Badan Gizi Nasional Pimpin Daftar Penerima Anggaran Terbesar 2026
JAMBISNIS.COM – Pemerintah menetapkan alokasi anggaran bagi seluruh kementerian dan lembaga negara dalam Anggaran Pendapatan dan Belanja Negara (APBN) 2026. Ketentuan tersebut tertuang dalam Undang-Undang Nomor 17 Tahun 2025 tentang APBN Tahun Anggaran 2026, yang berlaku sejak 1 Januari 2026.
Dari total belanja pemerintah pusat sebesar Rp 3.149,47 triliun, terdapat 10 kementerian dan lembaga yang memperoleh porsi anggaran terbesar. Alokasi tersebut belum termasuk dana dalam Bagian Anggaran Bendahara Umum Negara (BA BUN) senilai Rp 1.639,18 triliun.

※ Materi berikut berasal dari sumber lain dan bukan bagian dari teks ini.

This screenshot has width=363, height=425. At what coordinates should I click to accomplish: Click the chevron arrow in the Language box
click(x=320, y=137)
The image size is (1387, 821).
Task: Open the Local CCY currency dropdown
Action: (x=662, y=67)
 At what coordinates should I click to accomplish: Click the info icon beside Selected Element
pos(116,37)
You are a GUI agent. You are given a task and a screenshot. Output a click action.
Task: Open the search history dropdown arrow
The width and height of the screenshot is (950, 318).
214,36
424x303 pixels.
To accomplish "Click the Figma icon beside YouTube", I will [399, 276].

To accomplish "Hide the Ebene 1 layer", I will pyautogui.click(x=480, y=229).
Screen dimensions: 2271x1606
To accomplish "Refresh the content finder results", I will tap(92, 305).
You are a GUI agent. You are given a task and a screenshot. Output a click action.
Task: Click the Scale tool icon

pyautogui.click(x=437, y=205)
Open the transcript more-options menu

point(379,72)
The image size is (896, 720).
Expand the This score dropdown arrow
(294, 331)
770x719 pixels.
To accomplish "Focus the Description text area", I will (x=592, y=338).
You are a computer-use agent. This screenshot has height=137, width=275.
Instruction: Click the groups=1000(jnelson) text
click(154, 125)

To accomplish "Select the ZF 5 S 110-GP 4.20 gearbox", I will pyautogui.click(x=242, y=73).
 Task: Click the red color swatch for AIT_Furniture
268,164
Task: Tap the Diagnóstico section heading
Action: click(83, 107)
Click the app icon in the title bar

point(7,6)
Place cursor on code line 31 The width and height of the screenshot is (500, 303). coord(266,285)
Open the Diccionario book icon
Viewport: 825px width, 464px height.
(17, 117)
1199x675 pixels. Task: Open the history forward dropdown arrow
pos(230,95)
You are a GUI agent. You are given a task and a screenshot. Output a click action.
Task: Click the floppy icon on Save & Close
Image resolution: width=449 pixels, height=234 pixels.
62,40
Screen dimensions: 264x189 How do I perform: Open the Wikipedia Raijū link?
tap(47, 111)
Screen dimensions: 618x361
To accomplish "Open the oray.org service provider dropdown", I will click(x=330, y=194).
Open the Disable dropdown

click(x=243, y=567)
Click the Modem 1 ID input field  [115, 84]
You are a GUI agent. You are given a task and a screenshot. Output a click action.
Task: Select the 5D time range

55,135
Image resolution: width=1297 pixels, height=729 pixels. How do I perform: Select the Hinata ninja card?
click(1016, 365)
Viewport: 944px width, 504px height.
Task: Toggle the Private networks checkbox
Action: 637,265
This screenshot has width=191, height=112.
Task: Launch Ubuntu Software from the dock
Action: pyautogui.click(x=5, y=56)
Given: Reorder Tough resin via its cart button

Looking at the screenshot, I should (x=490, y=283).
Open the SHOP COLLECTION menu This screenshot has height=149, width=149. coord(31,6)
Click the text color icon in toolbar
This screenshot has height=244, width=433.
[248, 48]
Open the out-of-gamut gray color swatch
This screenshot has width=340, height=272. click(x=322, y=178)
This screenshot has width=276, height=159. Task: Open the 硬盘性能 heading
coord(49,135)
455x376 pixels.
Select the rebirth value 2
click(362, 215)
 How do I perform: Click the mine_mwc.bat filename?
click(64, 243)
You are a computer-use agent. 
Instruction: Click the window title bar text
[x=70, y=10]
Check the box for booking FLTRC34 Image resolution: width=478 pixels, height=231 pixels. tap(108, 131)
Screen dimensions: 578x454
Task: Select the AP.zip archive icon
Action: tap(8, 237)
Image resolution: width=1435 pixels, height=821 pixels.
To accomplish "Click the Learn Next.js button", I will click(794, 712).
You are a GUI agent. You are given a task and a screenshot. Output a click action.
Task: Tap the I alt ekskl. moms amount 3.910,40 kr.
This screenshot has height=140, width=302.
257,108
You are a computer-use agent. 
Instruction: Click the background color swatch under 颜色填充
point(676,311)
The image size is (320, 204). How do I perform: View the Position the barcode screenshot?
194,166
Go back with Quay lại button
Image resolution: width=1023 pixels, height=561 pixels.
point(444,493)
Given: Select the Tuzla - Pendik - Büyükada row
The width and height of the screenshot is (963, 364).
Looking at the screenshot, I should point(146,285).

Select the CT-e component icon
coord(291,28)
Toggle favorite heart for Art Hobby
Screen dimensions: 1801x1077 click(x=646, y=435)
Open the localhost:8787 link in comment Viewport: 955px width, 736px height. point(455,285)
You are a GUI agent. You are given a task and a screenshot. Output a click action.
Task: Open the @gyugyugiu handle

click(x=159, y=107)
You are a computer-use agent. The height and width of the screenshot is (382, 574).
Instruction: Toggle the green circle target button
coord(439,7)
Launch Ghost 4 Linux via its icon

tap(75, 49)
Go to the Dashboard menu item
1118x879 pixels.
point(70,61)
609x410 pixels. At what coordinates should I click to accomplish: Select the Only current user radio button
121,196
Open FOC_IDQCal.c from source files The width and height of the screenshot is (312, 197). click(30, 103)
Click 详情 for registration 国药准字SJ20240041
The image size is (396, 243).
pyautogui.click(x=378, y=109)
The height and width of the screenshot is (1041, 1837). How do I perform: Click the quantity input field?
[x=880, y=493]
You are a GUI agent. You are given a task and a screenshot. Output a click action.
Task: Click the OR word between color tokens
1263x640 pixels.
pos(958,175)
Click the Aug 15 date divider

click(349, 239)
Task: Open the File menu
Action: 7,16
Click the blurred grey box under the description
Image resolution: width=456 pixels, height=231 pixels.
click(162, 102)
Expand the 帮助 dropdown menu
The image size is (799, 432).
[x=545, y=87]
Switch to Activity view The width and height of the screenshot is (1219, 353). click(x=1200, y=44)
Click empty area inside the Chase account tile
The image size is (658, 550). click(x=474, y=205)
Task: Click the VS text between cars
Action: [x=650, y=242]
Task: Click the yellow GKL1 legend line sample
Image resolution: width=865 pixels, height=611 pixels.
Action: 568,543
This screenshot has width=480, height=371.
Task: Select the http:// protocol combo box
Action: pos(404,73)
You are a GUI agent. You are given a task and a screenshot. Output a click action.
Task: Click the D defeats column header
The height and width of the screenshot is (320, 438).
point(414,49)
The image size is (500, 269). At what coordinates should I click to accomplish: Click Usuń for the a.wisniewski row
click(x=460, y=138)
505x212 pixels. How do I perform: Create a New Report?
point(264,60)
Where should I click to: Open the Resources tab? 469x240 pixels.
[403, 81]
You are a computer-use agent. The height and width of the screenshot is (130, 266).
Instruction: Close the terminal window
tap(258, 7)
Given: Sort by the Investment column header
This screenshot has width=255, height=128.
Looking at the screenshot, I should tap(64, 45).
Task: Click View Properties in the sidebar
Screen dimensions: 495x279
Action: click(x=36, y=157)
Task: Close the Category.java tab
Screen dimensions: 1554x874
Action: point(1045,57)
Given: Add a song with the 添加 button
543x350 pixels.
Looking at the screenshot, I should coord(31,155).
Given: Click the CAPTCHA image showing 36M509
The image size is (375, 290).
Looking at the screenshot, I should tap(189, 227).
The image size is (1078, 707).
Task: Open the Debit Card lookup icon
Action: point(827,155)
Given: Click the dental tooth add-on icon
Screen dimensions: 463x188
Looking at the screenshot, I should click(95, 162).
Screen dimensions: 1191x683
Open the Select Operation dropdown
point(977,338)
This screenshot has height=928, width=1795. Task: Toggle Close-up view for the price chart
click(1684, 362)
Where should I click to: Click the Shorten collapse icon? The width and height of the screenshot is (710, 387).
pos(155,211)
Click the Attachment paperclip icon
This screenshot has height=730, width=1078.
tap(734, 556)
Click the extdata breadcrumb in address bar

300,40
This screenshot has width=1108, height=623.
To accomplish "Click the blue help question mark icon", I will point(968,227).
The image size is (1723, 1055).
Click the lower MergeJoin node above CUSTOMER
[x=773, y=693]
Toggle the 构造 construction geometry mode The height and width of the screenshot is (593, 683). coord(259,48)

Badan Gizi Nasional menempati posisi teratas dengan alokasi anggaran mencapai Rp 268 triliun. Besarnya anggaran ini berkaitan dengan penguatan program pemenuhan gizi nasional yang menjadi salah satu prioritas pemerintahan Presiden Prabowo Subianto.
Di posisi berikutnya, Kementerian Pertahanan memperoleh anggaran sebesar Rp 187,10 triliun, disusul Kepolisian Republik Indonesia (Polri) sebesar Rp 146,05 triliun. Anggaran besar juga dialokasikan untuk sektor infrastruktur dan layanan dasar, seperti Kementerian Pekerjaan Umum dengan Rp 118,50 triliun dan Kementerian Kesehatan sebesar Rp 114 triliun.
Sementara itu, sektor keagamaan dan perlindungan sosial tetap mendapat porsi signifikan. Kementerian Agama memperoleh anggaran Rp 88,89 triliun, sedangkan Kementerian Sosial mendapatkan Rp 84,44 triliun.
Di bidang pendidikan, anggaran tersebar ke dua kementerian, yakni Kementerian Pendidikan Tinggi, Sains, dan Teknologi sebesar Rp 61,87 triliun serta Kementerian Pendidikan Dasar dan Menengah sebesar Rp 56,68 triliun. Adapun Kementerian Keuangan memperoleh anggaran Rp 52,01 triliun.
Pemerintah menyatakan, alokasi anggaran dalam APBN 2026 diarahkan untuk memperkuat ketahanan nasional, meningkatkan kualitas sumber daya manusia, serta menjaga stabilitas ekonomi dan sosial di tengah tantangan global.